Kingdom Come: Deliverance opóźnione po raz trzeci

Studio Warhorse poinformowało o kolejnym opóźnieniu swojego bieżącego projektu, czyli gry Kingdom Come: Deliverance. Jest to już trzeci poślizg, jaki tytuł zalicza od momentu rozpoczęcia produkcji przez twórców.
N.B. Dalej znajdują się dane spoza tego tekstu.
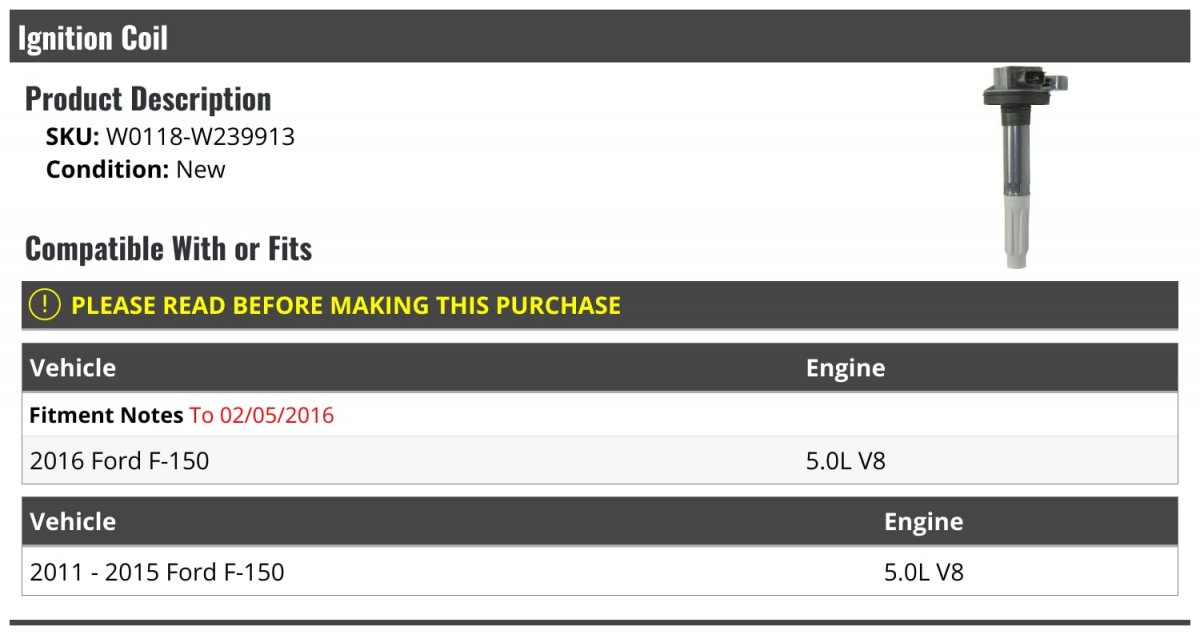Viewport: 1200px width, 635px height.
Task: Click the second table's Vehicle column header
Action: click(73, 522)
W marcu tego roku informowaliśmy o sporym opóźnieniu, jakie wówczas światu obwieścili twórcy ze studia Warhorse. Informacja dotyczyła bieżącego projektu czeskiego producenta, czyli ujawnionej w 2014 roku gry Kingdom Come: Deliverance. Już wtedy wiedzieliśmy, że nie był to pierwszy poślizg deweloipera, bowiem oryginalnie tytuł miał trafić do rąk graczy jeszcze w 2015 roku. Data premiery została przeniesiona kolejno na tegoroczne wakacje, a potem na koniec roku, co twórcy tłumaczyli chęcią wprowadzenia na rynek wszystkich wersji równocześnie - początkowo odmiana komputerowa gry miała zadebiutować znacznie wcześniej od wersji konsolowych, jednak to zmieniło się wraz z pozyskaniem dla tytułu nowego wydawcy, który chciał jednak pozostać anonimowym.

Kingdom Come: Deliverance

Dziś wiemy już, że Kingdom Come: Deliverance nie trafi do nas również tej jesieni czy też nawet zimy, bowiem twórcy zapowiedzieli kolejne opóźnienie gry. Zgodnie z najnowszymi doniesieniami, produkcja trafi do nas dopiero w przyszłym roku. Takimi informacjami podzielił się z serwisem WCCFTech rzecznik studia Warhorse, przy okazji dodając, że oficjalne stanowisko producenta na temat przyszłej daty premiery pojawi się najprawdopodobniej między nadchodzącymi targami E3 oraz Gamescomem. Fani, którzy w 2014 roku zdecydowali się wesprzeć kampanię crowdfundingową produkcji z pewnością nie będą z tego powodu zachwyceni, ale być może w przyszłości twórcy zdecydują się w jakiś sposób zrekompensować graczom tak długi czas oczekiwania. Jak dotąd rozgrywkę w Kingdom Come: Deliverance można było przestestować podczas marcowych testów wersji beta, do których pozwolono przystąpić zamawiającym grę w przedsprzedaży oraz wszystkim użytkownikom, którzy wsparli produkcję w kampanii crowdfundingowej.